▸ **Task goal**
Continue the reversion story below, starting right after its last sentence.

Segment Start: Provided text

A sister who has started a dawah website in her native language asked me to submit my reversion story. I had submitted it to a South African magazine about five years ago and couldn’t find the file of my computer! Aargh! But then found the actual hard copy of the magazine and typed it up again. Thought I would share in case anyone was interested in how Allah guided me to Islam..
Yesterday, as the sky turned to watercolours of reds and oranges with streaks of yellows, I witnessed yet another sister enter the fold of Islam. After asking herself what she was waiting for, and why she kept running away from what she believed in, Gemma quite simply tole me, “I don’t know what I’m waiting for – I believe Islam is the truth – let’s do it.” Draped in a turquoise-green scarf that I had lent her for the occasion, she entered the imam’s office with a mixture of excitement, anxiety and heaps of nerves. As she repeated the words of the Shahadah – Ash-hadu an la ilahah ill Allah wa ash-hadu anna Muhammad-ar-rasulallah (I bear witness and attest that there is no God worthy of worship but the One God Allah and I bear witness and attest that Muhammad is the Messenger of Allah) – it took me back to the moment when I too became a Muslim.
My whole life prior to my own moment in which I uttered with nervousness the Shahadah, had been a farce. It’s quite strange. Whenever I think about the ‘me before’, it is as if I am watching a film or reading a biography of someone else. That person has become a stranger to me. I do visit that stranger from time to time in the form of photos, bumping into old friends, and that dress that reeks of the past! And although they were times of fun, I always feel an air of sadness surrounding these memories.
Ever since I can remember, I have always been looking from something- what for – I wasn’t quite sure. There was always something I was chasing after. A boyfriend, a good education, travel. And when I did achieve these things, I still felt that void in my life. That big hole in my heart that I ached to be filled. I could be in a foreign country, sitting on soft sand and watching the most beautiful sunset over the sea and I would till feel sad.

Segment End: Provided text
Segment Start: Dataset content

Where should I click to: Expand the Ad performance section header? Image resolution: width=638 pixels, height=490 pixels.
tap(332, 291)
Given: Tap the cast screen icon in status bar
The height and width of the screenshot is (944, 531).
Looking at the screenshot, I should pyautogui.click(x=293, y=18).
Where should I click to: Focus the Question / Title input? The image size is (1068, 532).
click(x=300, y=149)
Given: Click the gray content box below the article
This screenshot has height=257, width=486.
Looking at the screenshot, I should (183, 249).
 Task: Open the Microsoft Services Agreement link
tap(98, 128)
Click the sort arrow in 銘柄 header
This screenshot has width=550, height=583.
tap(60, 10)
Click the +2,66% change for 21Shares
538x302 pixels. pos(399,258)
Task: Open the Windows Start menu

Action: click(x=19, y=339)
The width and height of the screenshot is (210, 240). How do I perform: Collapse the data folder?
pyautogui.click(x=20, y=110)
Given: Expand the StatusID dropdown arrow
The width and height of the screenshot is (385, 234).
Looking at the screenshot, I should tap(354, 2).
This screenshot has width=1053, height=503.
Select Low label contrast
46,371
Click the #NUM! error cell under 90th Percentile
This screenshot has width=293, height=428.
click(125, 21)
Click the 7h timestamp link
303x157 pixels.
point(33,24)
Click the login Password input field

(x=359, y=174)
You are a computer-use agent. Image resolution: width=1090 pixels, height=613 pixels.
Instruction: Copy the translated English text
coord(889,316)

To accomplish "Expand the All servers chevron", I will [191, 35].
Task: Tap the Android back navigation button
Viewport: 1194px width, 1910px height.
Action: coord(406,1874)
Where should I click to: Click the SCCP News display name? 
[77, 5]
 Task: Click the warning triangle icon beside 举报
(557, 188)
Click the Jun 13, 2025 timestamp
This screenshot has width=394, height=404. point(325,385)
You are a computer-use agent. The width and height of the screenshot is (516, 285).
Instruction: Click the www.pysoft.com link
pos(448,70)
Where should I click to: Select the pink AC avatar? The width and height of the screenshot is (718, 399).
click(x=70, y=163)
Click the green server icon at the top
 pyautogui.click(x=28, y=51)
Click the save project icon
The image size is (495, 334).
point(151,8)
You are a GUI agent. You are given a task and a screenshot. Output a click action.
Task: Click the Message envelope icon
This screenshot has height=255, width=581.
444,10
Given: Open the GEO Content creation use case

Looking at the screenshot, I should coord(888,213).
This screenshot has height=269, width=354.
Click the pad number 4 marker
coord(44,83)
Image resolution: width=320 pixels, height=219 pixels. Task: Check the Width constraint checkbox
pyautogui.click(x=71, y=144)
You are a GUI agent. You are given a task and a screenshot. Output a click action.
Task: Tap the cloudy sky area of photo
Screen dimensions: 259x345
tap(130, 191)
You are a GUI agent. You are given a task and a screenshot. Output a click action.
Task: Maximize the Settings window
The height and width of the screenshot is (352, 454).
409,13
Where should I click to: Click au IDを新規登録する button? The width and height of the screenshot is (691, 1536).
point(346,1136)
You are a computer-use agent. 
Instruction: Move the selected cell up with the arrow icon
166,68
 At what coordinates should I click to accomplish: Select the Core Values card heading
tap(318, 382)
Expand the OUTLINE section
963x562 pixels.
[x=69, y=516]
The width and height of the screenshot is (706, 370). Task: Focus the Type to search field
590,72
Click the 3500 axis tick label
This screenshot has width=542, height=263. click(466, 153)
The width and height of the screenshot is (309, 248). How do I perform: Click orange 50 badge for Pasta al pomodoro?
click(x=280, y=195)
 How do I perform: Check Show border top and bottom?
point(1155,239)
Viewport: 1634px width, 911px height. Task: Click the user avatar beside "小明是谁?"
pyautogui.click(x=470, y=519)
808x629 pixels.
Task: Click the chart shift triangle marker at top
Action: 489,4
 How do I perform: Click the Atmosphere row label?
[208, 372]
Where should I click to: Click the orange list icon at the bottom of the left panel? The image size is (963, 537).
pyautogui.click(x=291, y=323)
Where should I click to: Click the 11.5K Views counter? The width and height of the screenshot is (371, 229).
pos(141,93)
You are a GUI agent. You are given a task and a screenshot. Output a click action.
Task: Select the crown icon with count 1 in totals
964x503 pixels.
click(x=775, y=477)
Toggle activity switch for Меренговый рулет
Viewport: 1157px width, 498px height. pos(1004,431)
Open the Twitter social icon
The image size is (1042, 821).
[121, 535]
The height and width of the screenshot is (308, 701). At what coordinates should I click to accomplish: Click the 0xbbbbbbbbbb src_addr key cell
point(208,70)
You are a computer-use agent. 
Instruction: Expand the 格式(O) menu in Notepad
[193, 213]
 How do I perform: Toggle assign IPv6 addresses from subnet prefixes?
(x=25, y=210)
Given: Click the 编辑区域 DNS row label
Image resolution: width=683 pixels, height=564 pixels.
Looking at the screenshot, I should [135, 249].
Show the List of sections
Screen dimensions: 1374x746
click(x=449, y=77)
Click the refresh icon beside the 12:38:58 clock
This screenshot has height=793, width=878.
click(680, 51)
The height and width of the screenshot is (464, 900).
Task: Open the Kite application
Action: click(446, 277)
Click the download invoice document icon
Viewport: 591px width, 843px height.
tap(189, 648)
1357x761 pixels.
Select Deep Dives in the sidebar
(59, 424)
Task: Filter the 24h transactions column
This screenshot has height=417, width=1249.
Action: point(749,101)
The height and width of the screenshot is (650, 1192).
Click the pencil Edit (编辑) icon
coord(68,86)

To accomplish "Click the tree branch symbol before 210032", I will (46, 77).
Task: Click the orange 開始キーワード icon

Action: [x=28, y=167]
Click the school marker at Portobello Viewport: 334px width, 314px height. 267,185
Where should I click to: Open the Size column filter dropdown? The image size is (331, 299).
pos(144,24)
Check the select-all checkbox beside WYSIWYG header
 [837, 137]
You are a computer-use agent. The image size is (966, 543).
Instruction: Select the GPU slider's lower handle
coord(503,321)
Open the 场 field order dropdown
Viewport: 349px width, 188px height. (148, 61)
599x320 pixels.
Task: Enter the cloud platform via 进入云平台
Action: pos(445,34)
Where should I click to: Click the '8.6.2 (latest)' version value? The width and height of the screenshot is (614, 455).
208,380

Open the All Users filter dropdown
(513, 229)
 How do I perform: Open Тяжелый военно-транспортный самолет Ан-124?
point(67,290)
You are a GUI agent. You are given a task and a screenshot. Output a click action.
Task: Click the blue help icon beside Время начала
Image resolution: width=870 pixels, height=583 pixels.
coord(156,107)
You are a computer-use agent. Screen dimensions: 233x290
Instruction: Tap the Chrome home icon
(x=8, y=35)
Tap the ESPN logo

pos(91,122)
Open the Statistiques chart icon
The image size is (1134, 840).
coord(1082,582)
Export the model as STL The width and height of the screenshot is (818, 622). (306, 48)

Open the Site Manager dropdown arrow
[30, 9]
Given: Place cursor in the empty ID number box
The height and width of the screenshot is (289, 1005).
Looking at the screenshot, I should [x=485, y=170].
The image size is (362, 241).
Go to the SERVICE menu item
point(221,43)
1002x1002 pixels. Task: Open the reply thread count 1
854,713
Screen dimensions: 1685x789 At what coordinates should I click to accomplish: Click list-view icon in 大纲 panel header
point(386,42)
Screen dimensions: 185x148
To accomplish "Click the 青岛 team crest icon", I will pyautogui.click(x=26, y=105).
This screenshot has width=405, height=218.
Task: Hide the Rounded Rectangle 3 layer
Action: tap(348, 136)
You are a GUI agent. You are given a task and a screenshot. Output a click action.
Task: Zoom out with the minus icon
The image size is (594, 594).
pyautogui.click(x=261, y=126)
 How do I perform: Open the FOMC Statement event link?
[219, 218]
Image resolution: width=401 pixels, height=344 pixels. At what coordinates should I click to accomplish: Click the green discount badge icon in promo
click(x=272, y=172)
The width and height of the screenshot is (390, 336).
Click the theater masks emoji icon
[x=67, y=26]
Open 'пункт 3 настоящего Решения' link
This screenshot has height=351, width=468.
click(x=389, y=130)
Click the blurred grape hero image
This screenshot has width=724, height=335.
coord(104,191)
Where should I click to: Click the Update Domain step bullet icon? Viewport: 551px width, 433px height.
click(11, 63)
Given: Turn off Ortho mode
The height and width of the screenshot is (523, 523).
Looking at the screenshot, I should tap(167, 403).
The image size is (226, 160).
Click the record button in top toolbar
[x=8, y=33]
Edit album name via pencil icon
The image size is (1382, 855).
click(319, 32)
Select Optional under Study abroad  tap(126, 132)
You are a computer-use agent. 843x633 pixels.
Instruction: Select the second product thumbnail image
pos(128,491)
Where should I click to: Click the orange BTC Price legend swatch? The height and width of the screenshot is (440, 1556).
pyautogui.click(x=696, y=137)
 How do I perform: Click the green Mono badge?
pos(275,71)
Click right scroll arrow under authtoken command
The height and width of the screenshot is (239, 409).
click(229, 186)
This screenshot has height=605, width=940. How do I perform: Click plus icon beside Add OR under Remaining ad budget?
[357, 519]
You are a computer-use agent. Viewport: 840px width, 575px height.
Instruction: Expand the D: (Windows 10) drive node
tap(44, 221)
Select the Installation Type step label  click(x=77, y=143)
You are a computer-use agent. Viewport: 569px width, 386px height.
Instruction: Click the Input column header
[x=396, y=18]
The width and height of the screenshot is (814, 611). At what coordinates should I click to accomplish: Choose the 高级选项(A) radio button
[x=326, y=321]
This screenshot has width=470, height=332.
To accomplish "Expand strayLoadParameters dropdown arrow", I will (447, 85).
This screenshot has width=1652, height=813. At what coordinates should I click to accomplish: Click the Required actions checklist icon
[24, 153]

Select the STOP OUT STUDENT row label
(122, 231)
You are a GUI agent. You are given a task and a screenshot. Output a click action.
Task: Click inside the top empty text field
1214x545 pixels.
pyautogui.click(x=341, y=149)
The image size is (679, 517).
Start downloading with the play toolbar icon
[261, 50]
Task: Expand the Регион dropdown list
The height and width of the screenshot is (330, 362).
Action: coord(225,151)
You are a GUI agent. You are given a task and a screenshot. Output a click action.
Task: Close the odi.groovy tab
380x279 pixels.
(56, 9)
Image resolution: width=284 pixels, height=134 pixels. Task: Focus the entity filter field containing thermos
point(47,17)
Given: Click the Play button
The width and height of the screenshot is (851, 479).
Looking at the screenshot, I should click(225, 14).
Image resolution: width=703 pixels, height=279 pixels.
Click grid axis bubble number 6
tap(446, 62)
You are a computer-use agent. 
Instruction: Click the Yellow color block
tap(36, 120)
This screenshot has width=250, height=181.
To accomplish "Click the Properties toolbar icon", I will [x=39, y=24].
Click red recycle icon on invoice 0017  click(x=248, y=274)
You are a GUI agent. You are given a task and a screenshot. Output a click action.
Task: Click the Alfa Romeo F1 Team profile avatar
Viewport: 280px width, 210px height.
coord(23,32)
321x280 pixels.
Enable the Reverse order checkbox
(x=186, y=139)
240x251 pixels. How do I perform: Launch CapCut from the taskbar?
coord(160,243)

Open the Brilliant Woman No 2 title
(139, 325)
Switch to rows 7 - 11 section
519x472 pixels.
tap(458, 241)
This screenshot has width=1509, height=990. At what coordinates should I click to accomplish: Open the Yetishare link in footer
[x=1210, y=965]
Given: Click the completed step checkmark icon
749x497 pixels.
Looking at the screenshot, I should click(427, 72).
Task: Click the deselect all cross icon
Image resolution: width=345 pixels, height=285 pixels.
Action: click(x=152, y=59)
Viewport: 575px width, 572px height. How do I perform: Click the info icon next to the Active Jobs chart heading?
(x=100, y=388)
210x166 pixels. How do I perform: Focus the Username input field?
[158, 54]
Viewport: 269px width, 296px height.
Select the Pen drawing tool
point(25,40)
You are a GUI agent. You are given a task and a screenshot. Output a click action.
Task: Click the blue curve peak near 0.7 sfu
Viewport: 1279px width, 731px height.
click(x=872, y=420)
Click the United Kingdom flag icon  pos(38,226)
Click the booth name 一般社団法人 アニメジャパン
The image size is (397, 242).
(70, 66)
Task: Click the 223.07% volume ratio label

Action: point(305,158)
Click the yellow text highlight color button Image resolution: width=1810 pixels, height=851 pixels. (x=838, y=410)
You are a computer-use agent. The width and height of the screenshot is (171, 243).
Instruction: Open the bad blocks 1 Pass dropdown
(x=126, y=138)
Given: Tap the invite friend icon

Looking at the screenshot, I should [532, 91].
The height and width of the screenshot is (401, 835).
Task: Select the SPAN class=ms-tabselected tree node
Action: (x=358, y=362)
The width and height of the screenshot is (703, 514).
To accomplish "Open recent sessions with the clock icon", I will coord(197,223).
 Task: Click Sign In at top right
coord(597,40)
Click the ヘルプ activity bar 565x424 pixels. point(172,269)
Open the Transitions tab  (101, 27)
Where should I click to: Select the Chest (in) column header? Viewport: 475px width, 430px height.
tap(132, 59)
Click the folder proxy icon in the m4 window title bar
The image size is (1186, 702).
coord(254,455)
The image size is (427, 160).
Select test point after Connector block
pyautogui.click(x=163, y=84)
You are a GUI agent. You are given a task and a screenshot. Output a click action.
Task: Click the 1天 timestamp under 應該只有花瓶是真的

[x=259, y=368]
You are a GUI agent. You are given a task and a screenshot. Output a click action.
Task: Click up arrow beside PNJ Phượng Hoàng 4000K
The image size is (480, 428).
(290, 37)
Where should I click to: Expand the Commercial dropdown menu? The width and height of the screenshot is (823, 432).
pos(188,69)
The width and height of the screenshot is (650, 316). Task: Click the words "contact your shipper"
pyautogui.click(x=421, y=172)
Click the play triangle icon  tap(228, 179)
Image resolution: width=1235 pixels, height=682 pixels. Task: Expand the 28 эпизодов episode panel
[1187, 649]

Segment End: Dataset content

▸ **Response area**
Over the years, the more I searched and searched for that one thing that would make me feel complete, the more I became depressed. In our society today, we seem to liken depression to a headache. Its effects on you are rarely taken seriously. It affected me so much that I tried to take my own life. I was fed up, lethargic and felt that I was of no use to the world so why should I live in it. These were my darkest days, where even the sunshine in the spring wouldn’t warm my heart. There were no more tears to cry. All I could do was open my eyes every morning, try to stomach something to eat and go to sleep again.
It was at this lowest point in my life that I met someone I would never have imagined befriending – Rahma. Rahma and I were worlds apart, chalk and cheese. She was a practising Muslim, devout in every way and I…well, I was…me – a once wild flower who was wiltering away. We couldn’t be any more different from each other. But subhanAllah, Allah put something special and pure between us. He brought Rahma to me at my time of need. We formed a special bond almost instantly, and she became my confidant. We would talk for hours on end, and I would pour out my heart to her. I never met someone as patient as her.
She would talk to me about how Islam solves all problems in life, how true happiness and real serenity and peace comes from worshipping your Creator. At first, I thought she was a religious nun-look-a-like and felt that this backward religion was not for me. It wouldn’t cure my depression, it would only make me feel more miserable.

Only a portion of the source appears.